DESCRIPTION OF THE TASK => Look through the data below for the line with "Task: Advance to next month arrow", and transcribe it exactly together with each line after it up to and including the line with "Switch to Pre-request". Give nothing else.

----------------------------------------

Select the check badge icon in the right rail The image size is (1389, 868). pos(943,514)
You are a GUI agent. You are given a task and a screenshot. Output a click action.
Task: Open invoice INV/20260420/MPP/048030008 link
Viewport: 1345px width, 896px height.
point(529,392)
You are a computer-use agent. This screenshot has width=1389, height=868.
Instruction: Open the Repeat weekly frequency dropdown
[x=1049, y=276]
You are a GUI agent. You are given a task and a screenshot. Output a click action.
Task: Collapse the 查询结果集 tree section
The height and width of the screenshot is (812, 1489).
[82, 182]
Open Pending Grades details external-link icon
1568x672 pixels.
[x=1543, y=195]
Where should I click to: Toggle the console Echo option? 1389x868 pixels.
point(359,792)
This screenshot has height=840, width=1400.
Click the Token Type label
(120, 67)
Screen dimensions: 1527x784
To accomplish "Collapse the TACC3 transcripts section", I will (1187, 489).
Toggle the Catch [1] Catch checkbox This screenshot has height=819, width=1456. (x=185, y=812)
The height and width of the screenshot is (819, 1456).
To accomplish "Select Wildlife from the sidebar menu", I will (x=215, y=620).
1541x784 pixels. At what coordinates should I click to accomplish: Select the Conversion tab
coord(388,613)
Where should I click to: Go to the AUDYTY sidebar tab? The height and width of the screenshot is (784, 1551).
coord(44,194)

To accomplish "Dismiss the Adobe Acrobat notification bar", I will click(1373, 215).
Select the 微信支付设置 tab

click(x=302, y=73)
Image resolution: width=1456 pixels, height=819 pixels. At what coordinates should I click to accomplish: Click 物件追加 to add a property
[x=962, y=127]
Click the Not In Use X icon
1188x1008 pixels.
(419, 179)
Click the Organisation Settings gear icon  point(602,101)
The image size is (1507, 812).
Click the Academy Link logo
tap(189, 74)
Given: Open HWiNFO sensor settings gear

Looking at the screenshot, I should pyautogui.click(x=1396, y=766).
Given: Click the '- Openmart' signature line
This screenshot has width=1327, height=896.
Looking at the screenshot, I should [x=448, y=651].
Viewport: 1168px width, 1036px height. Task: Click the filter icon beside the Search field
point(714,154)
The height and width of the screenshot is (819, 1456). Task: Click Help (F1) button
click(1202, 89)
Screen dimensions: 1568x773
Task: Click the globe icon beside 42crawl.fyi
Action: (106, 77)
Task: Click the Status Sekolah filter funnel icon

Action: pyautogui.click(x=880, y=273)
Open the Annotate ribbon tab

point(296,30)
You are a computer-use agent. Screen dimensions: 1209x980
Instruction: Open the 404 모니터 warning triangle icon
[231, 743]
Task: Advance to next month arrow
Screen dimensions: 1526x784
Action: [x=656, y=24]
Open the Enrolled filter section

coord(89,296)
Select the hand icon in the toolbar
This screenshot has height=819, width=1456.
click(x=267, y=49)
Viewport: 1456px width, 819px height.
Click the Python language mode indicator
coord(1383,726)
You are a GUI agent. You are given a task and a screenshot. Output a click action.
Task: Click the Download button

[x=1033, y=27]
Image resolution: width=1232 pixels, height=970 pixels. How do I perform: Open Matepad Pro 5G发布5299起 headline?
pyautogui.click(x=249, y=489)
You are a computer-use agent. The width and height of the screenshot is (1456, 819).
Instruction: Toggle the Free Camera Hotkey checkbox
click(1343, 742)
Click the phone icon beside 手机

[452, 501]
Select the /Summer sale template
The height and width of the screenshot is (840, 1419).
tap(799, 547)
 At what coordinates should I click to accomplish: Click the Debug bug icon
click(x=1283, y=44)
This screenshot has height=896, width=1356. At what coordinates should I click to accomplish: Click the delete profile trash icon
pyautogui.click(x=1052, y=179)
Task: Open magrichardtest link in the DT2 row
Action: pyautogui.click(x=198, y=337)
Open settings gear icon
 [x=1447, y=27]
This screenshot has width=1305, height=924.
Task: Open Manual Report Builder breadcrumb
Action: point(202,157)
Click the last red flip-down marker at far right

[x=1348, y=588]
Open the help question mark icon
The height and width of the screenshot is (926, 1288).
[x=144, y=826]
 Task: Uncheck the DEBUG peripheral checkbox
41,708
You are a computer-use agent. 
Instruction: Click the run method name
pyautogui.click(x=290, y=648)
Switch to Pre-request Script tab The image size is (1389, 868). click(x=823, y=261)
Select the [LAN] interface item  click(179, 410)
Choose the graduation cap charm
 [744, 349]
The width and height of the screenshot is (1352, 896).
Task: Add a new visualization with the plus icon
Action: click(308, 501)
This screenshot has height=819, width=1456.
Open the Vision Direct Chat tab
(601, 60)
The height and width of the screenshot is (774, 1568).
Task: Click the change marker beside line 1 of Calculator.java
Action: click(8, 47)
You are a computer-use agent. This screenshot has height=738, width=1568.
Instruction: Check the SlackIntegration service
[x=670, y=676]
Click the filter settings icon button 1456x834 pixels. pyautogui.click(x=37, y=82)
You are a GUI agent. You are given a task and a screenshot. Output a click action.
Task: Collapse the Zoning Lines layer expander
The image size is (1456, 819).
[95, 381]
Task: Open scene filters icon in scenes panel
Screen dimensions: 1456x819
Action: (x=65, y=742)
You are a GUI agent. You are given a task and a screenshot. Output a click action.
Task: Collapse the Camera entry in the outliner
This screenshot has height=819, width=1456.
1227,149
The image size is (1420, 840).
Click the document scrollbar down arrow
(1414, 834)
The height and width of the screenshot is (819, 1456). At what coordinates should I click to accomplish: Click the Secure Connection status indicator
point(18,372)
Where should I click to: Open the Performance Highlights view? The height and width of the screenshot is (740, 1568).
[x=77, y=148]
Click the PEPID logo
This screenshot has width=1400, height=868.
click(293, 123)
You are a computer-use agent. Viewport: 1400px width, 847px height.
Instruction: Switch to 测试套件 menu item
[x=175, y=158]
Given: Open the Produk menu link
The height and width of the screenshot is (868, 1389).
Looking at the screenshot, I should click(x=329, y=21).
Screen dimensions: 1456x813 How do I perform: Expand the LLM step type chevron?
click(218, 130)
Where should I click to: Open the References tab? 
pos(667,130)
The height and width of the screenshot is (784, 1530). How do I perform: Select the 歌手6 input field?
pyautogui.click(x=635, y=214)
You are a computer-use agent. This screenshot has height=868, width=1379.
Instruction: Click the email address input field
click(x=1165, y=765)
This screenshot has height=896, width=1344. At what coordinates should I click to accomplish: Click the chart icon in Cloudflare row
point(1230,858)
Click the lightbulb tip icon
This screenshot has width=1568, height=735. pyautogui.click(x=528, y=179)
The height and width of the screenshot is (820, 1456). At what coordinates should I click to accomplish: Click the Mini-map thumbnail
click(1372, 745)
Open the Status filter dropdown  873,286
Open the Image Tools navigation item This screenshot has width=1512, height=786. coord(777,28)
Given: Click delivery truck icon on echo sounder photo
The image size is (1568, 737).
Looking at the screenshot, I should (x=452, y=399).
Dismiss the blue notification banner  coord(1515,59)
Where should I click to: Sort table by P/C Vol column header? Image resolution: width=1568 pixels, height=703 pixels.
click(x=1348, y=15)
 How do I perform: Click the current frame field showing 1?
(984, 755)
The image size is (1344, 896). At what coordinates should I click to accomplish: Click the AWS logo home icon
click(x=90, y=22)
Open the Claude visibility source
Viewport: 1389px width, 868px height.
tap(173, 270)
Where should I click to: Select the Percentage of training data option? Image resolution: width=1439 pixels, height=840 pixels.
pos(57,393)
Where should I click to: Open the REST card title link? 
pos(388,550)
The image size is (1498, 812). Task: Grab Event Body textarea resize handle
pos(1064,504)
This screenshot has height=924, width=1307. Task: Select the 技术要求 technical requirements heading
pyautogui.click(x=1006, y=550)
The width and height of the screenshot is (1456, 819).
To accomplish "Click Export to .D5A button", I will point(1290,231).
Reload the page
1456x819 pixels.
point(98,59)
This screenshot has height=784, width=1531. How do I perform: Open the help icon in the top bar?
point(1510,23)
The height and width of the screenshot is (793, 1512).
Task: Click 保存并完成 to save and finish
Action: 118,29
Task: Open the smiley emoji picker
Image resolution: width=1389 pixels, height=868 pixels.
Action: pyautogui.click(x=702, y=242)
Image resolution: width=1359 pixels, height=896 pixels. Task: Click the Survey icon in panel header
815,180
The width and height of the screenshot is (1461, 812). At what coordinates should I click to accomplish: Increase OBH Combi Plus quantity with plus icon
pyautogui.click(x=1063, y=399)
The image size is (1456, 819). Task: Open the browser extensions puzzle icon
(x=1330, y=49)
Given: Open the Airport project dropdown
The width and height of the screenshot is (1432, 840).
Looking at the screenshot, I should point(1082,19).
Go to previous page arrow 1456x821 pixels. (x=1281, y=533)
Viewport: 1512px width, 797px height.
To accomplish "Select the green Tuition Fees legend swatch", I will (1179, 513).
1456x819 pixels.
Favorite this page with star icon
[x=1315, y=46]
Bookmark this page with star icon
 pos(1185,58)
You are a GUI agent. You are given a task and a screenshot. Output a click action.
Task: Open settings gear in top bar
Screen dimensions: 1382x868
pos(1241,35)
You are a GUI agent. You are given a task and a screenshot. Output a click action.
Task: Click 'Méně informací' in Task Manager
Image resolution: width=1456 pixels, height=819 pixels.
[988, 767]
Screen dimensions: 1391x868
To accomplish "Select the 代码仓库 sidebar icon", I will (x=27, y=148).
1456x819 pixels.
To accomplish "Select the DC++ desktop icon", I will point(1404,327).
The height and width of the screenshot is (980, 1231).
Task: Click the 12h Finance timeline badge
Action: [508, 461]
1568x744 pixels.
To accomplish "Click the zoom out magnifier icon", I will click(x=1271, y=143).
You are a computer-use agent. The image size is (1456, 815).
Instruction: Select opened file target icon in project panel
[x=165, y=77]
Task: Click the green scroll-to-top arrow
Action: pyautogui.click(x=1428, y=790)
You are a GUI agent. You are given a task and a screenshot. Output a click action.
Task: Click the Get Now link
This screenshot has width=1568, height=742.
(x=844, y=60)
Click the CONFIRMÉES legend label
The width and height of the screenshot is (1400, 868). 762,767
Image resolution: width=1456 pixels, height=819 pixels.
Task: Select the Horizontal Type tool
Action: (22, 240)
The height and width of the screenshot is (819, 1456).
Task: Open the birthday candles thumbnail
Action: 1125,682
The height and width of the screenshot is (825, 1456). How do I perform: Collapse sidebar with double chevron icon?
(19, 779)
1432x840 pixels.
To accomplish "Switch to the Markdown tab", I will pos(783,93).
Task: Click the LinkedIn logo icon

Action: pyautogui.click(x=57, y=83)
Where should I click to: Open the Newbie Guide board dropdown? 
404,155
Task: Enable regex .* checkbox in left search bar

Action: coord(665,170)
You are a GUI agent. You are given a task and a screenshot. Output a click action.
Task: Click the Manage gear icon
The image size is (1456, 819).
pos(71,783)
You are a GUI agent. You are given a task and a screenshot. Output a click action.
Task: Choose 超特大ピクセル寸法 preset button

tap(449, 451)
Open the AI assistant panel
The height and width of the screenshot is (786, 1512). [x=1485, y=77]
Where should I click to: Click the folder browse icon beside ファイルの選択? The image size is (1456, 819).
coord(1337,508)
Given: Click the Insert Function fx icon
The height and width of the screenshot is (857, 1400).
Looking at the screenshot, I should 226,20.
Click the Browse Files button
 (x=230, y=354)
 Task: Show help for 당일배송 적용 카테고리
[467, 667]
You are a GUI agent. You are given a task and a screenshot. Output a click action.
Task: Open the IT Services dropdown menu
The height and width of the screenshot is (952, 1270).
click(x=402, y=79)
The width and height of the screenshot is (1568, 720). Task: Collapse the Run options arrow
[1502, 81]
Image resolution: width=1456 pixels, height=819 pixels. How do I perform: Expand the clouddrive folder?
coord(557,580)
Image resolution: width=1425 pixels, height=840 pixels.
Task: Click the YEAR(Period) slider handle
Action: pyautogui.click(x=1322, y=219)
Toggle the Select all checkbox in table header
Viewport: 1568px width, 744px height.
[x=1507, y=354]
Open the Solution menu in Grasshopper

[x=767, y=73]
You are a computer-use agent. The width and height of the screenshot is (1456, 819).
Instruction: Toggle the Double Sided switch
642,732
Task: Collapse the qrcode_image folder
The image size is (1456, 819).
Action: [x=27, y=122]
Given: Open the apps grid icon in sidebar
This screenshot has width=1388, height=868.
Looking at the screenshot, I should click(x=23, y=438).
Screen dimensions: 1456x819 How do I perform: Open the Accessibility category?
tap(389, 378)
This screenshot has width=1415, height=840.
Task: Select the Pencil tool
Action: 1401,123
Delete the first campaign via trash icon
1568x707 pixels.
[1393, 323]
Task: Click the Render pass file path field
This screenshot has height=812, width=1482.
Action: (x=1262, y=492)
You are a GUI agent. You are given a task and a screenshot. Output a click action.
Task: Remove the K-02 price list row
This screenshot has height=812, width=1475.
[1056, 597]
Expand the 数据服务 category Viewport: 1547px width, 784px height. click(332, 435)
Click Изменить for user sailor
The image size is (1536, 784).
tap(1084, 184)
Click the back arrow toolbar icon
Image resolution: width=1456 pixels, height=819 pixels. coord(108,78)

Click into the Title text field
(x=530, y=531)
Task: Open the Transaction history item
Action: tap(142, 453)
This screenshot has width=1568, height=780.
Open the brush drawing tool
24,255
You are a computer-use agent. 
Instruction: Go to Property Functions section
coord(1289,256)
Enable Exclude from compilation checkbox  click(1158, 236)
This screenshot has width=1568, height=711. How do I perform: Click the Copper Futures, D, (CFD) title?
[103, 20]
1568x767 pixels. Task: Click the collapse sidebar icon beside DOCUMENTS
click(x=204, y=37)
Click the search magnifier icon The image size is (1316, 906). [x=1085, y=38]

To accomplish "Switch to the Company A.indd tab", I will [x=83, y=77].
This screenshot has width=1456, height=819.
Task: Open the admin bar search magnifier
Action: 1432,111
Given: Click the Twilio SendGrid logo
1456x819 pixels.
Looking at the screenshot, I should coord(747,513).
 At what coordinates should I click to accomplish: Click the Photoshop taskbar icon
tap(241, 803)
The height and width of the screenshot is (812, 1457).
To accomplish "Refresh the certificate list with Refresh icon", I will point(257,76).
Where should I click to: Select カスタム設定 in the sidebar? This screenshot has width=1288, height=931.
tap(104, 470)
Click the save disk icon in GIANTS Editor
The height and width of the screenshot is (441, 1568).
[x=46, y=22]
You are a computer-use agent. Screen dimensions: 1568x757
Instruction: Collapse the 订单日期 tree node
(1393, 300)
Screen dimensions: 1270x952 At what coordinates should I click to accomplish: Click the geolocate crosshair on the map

----------------------------------------

SOLUTION FOR THIS PROBLEM =>
Task: Advance to next month arrow
Screen dimensions: 1526x784
Action: [x=656, y=24]
Open the Enrolled filter section

coord(89,296)
Select the hand icon in the toolbar
This screenshot has height=819, width=1456.
click(x=267, y=49)
Viewport: 1456px width, 819px height.
Click the Python language mode indicator
coord(1383,726)
You are a GUI agent. You are given a task and a screenshot. Output a click action.
Task: Click the Download button

[x=1033, y=27]
Image resolution: width=1232 pixels, height=970 pixels. How do I perform: Open Matepad Pro 5G发布5299起 headline?
pyautogui.click(x=249, y=489)
You are a computer-use agent. The width and height of the screenshot is (1456, 819).
Instruction: Toggle the Free Camera Hotkey checkbox
click(1343, 742)
Click the phone icon beside 手机

[452, 501]
Select the /Summer sale template
The height and width of the screenshot is (840, 1419).
tap(799, 547)
 At what coordinates should I click to accomplish: Click the Debug bug icon
click(x=1283, y=44)
This screenshot has height=896, width=1356. At what coordinates should I click to accomplish: Click the delete profile trash icon
pyautogui.click(x=1052, y=179)
Task: Open magrichardtest link in the DT2 row
Action: pyautogui.click(x=198, y=337)
Open settings gear icon
 [x=1447, y=27]
This screenshot has width=1305, height=924.
Task: Open Manual Report Builder breadcrumb
Action: point(202,157)
Click the last red flip-down marker at far right

[x=1348, y=588]
Open the help question mark icon
The height and width of the screenshot is (926, 1288).
[x=144, y=826]
 Task: Uncheck the DEBUG peripheral checkbox
41,708
You are a computer-use agent. 
Instruction: Click the run method name
pyautogui.click(x=290, y=648)
Switch to Pre-request Script tab The image size is (1389, 868). click(x=823, y=261)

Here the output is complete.